● **Task requirements**
What lines in the entries below contain the word "help"? Copy all of them.

__________________________________________________

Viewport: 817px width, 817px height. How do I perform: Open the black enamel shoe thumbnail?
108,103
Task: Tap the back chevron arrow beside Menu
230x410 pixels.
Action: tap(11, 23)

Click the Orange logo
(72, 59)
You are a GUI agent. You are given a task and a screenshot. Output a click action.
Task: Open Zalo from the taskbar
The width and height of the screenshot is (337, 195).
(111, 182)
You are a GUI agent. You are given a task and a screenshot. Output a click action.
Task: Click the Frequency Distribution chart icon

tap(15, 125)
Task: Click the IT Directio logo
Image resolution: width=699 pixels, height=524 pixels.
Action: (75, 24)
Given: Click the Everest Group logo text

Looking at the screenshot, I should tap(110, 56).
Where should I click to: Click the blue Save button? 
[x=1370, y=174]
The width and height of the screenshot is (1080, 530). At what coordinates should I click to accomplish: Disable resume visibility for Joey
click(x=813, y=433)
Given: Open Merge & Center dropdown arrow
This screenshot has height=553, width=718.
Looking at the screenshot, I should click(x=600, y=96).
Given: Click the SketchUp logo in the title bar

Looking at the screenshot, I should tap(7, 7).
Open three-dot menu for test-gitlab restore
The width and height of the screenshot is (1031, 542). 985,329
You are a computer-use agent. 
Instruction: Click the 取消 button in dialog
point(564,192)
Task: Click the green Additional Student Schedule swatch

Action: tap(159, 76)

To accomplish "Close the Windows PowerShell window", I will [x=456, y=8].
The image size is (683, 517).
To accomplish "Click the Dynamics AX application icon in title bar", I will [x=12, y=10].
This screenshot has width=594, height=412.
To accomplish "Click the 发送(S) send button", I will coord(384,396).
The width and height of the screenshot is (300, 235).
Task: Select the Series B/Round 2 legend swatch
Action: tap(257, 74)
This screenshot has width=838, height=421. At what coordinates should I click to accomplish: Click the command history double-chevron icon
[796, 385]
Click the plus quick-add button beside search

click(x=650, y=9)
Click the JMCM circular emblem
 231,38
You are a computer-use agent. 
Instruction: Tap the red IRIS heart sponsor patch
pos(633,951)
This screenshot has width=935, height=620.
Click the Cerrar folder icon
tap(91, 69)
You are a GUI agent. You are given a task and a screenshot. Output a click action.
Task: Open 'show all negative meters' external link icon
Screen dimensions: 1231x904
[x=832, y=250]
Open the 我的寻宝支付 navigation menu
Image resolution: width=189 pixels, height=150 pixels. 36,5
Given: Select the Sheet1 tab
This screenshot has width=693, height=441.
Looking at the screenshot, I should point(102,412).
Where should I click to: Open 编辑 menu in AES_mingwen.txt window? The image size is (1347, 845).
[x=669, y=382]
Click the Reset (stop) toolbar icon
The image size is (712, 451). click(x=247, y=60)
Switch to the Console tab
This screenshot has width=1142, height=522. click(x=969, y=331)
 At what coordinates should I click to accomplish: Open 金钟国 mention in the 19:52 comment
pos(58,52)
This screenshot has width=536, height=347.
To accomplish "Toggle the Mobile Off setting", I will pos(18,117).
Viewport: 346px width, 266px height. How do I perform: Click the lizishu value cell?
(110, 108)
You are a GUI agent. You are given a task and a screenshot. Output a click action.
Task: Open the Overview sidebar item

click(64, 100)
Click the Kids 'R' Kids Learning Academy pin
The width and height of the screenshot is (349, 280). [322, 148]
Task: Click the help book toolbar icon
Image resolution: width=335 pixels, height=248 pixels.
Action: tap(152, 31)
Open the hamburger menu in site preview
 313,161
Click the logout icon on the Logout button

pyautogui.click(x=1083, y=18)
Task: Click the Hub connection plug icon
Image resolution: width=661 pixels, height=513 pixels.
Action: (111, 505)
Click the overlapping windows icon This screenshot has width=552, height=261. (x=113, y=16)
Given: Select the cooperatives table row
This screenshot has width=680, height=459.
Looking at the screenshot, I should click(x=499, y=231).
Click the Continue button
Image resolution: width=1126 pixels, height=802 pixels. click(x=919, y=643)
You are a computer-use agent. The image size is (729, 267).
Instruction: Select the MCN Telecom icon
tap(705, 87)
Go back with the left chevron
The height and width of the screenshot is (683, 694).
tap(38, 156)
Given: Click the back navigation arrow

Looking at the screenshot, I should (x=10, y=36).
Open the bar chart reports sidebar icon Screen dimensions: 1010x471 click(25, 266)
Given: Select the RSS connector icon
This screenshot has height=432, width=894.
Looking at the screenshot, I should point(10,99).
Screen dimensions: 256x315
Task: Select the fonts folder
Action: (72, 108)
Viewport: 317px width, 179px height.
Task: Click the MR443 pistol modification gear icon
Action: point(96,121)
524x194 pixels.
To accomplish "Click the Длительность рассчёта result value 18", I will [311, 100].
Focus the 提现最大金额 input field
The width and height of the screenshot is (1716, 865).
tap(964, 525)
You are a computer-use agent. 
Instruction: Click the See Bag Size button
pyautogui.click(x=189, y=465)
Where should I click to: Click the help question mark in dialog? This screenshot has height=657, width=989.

__________________________________________________

● **Answer to this task**
Task: Click the help book toolbar icon
Where should I click to: Click the help question mark in dialog? This screenshot has height=657, width=989.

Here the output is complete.